Task brief: Starting at the line that contains "You are a computer-use", reproduce every line through the end of the entries below, with no pictures in the copy.

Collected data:
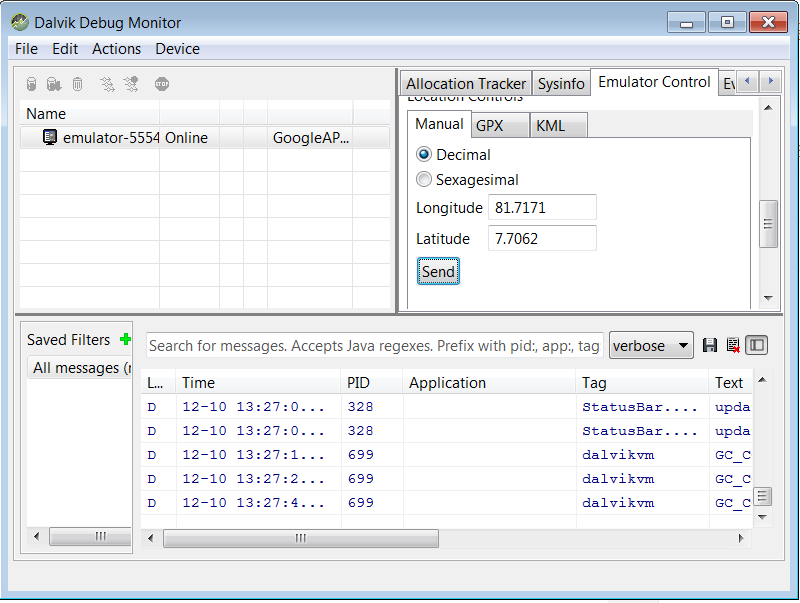Start method profiling from the toolbar
The width and height of the screenshot is (800, 603).
pyautogui.click(x=130, y=84)
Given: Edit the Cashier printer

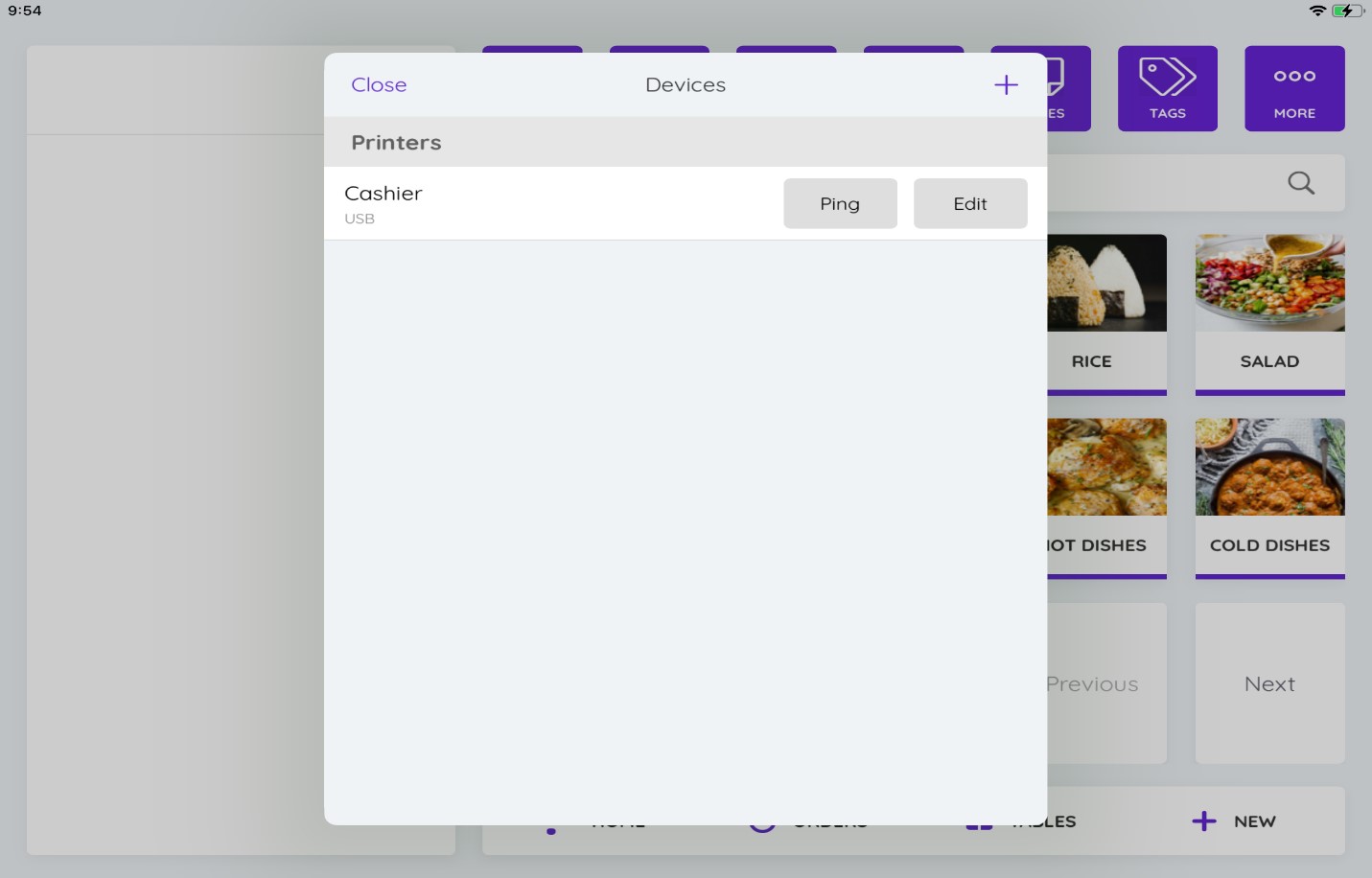Looking at the screenshot, I should (x=969, y=203).
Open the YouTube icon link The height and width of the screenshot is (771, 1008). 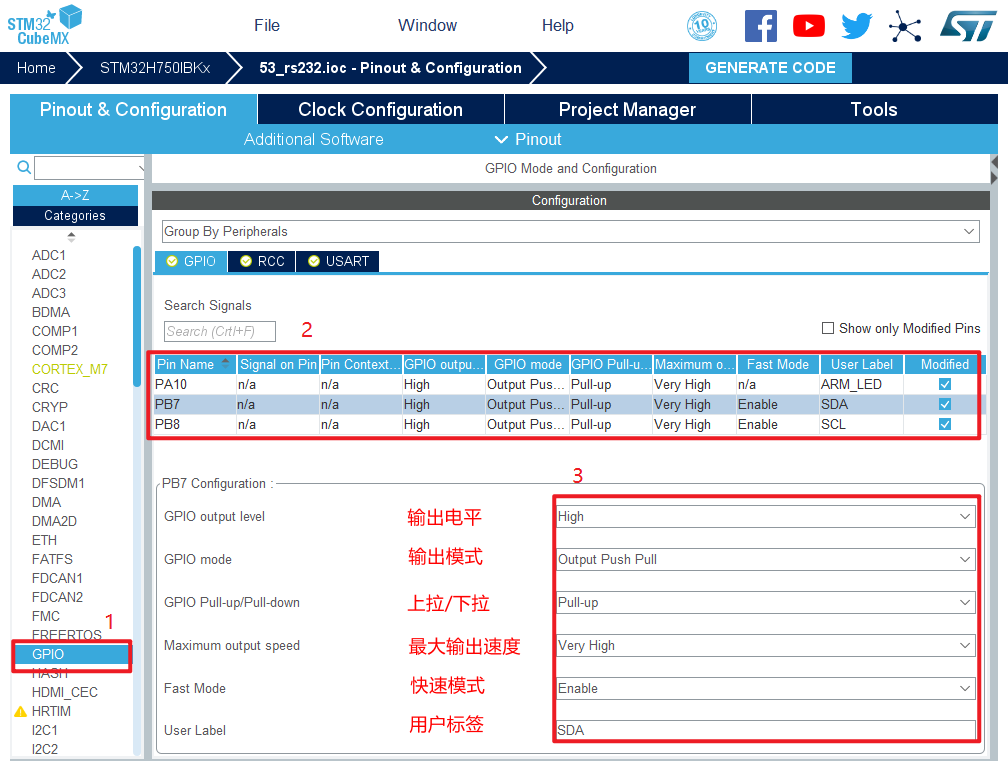tap(808, 26)
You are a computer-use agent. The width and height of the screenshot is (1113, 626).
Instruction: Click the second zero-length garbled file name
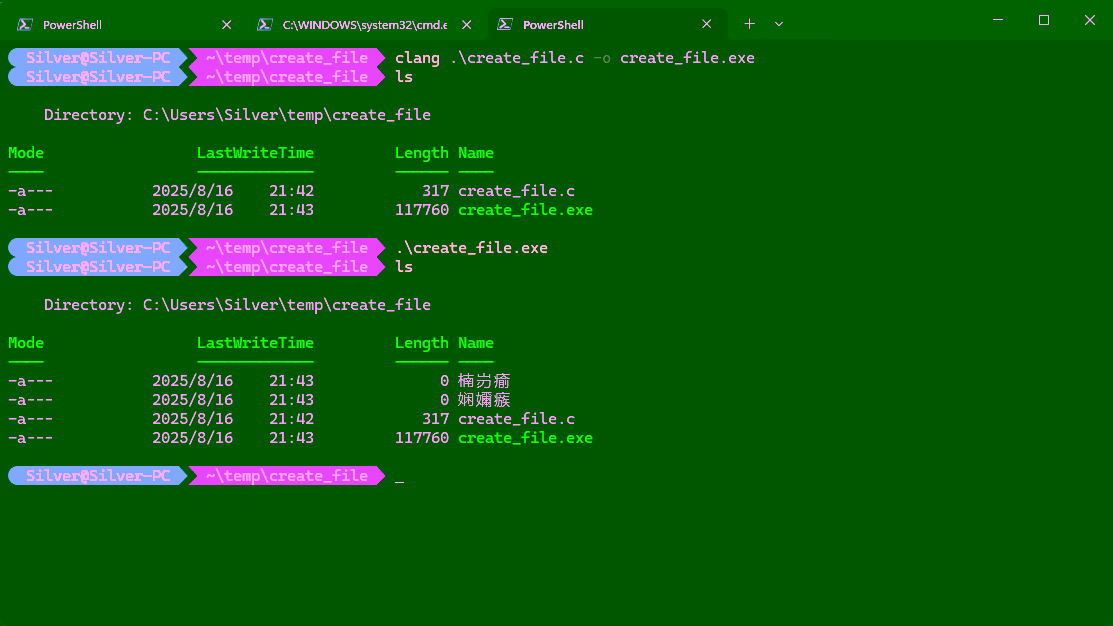(x=484, y=400)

Answer space:
You are a computer-use agent. The width and height of the screenshot is (1113, 626).
Instruction: Click the second zero-length garbled file name
(x=484, y=400)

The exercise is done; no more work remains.